Exercise objective
Quote the passage of the forum thread about the Guards Cadet Corps in Ottawa from "Well The Guards" up to and including "on fun FTX's.".

Page excerpt
# Info on Guards Cadet Corps in Ottawa



## 3rcr_duhamel (5 May 2005)

Can anyone give me information about the Gards Cadet Corps in Ottawa.  I'm thinking on going there if I move to Ottawa this August.

Thanks in advance

 Fallschirmjager


----------



## Sgt. Aksentyev (5 May 2005)

thats great. looking forward to seeing you in our corp.  what kind of info do you want?


----------



## Jonny Boy (5 May 2005)

what would be the point? your 18 now and this is your last summer as a cadet. why not just go to the reserves?


----------



## alan_li_13 (6 May 2005)

Maybe he's moving and he wants to finish off his career in cadets, or continue going to camp, etc. 
It's ok Hutch, critical thinking was never really your thing.

My ex-girlfriend is a footsie.


----------



## Holt (6 May 2005)

3RCR_duhamel said:
			
		

> Can anyone give me information about the Gards Cadet Corps in Ottawa.   I'm thinking on going there if I move to Ottawa this August.
> 
> Thanks in advance
> 
> Fallschirmjager



Well The Guards parade evrey wednsday from 1800-2100hrs.After opening parade there is star level classes period 1,2,and 3. We also do Platoon Shooting once a month,even go on fun FTX's.


----------



## Jonny Boy (6 May 2005)

rifle_team_captain_13 said:
			
		

> Maybe he's moving and he wants to finish off his career in cadets, or continue going to camp, etc.
> It's ok Hutch, critical thinking was never really your thing.
> 
> My ex-girlfriend is a footsie.



what do you mean critical thinking was never my thing? your just made cause i didn't go to the game last night.  i think that macDonald's on wednesday is screwing with your mind
, ha the DCO was right you should of listend.

Record extracts
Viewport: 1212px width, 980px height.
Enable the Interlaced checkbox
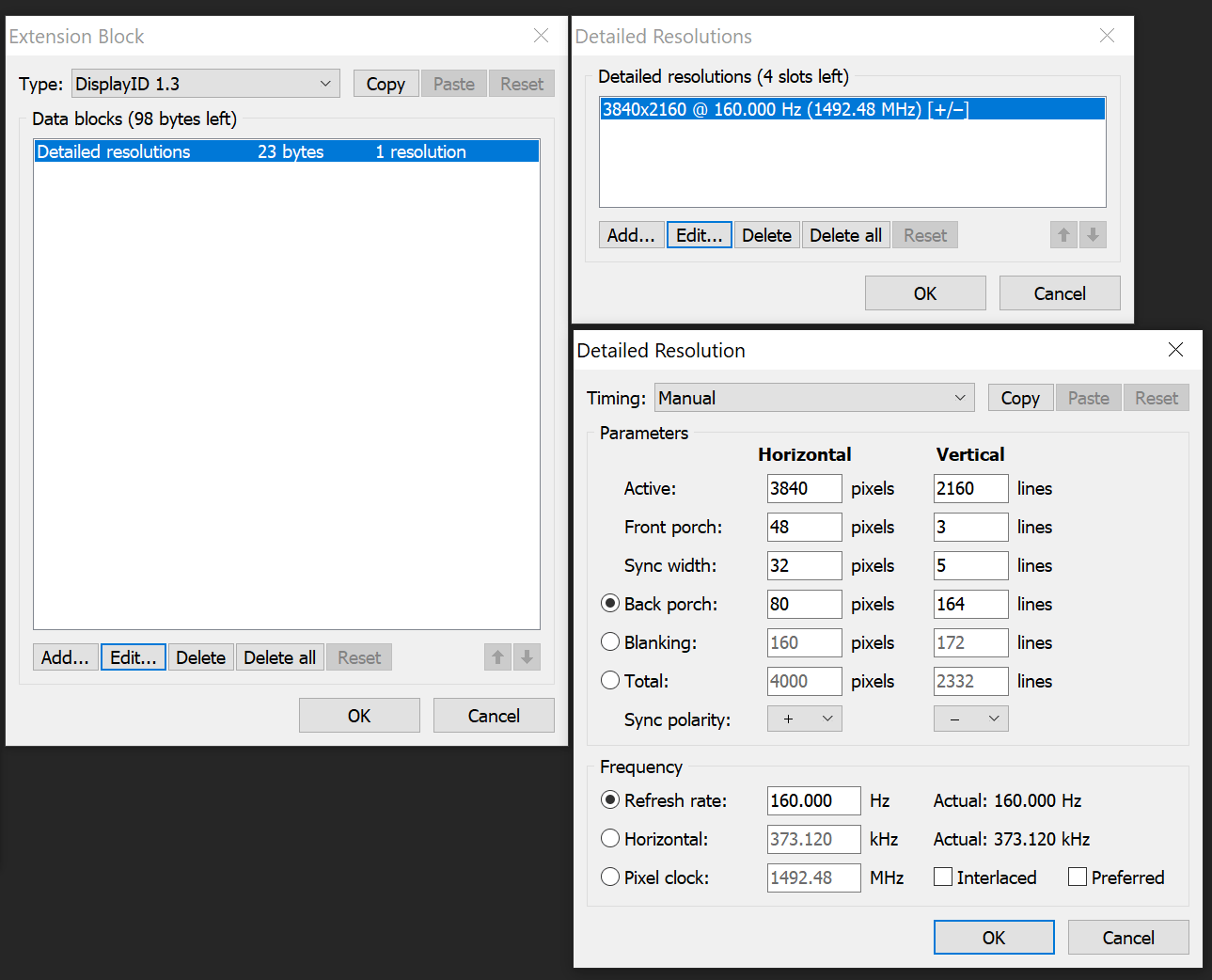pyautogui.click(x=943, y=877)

--

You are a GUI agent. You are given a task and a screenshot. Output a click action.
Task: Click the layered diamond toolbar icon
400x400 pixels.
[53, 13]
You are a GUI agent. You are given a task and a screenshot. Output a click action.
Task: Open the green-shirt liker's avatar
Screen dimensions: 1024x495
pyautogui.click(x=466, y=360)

--

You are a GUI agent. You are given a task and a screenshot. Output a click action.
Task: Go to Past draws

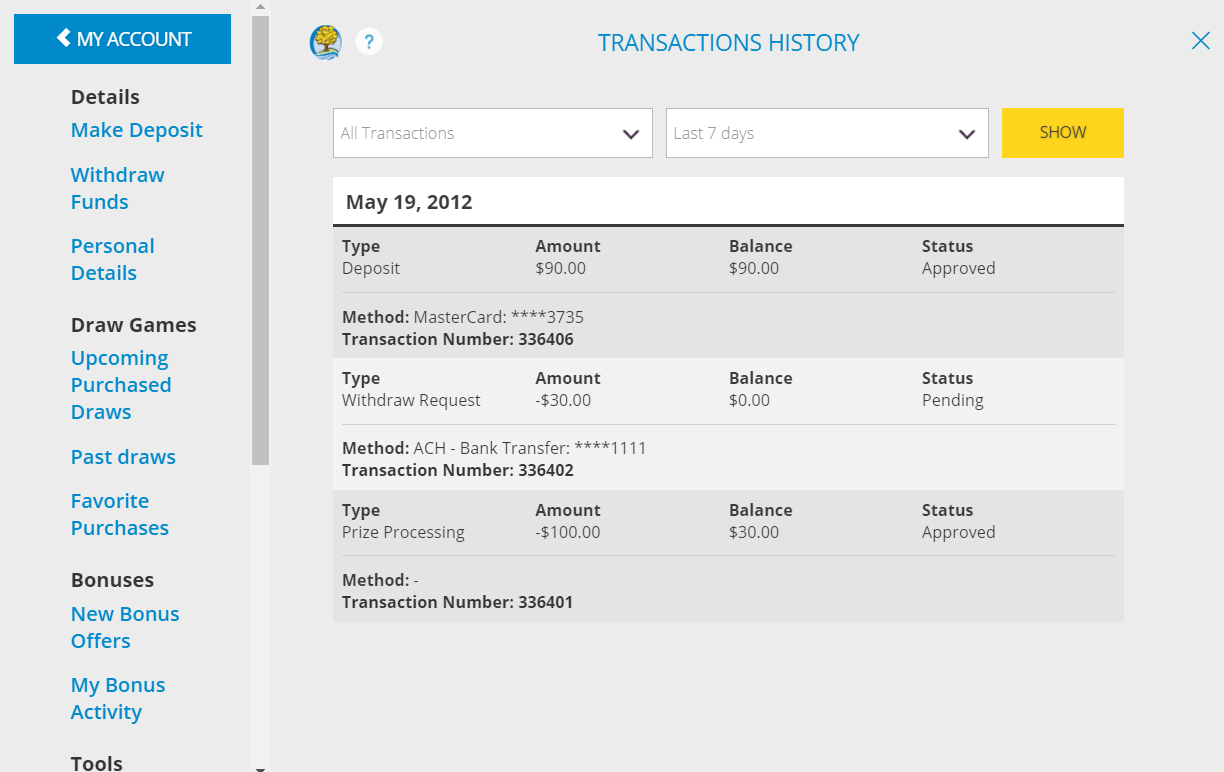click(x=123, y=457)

Written response
Well The Guards parade evrey wednsday from 1800-2100hrs.After opening parade there is star level classes period 1,2,and 3. We also do Platoon Shooting once a month,even go on fun FTX's.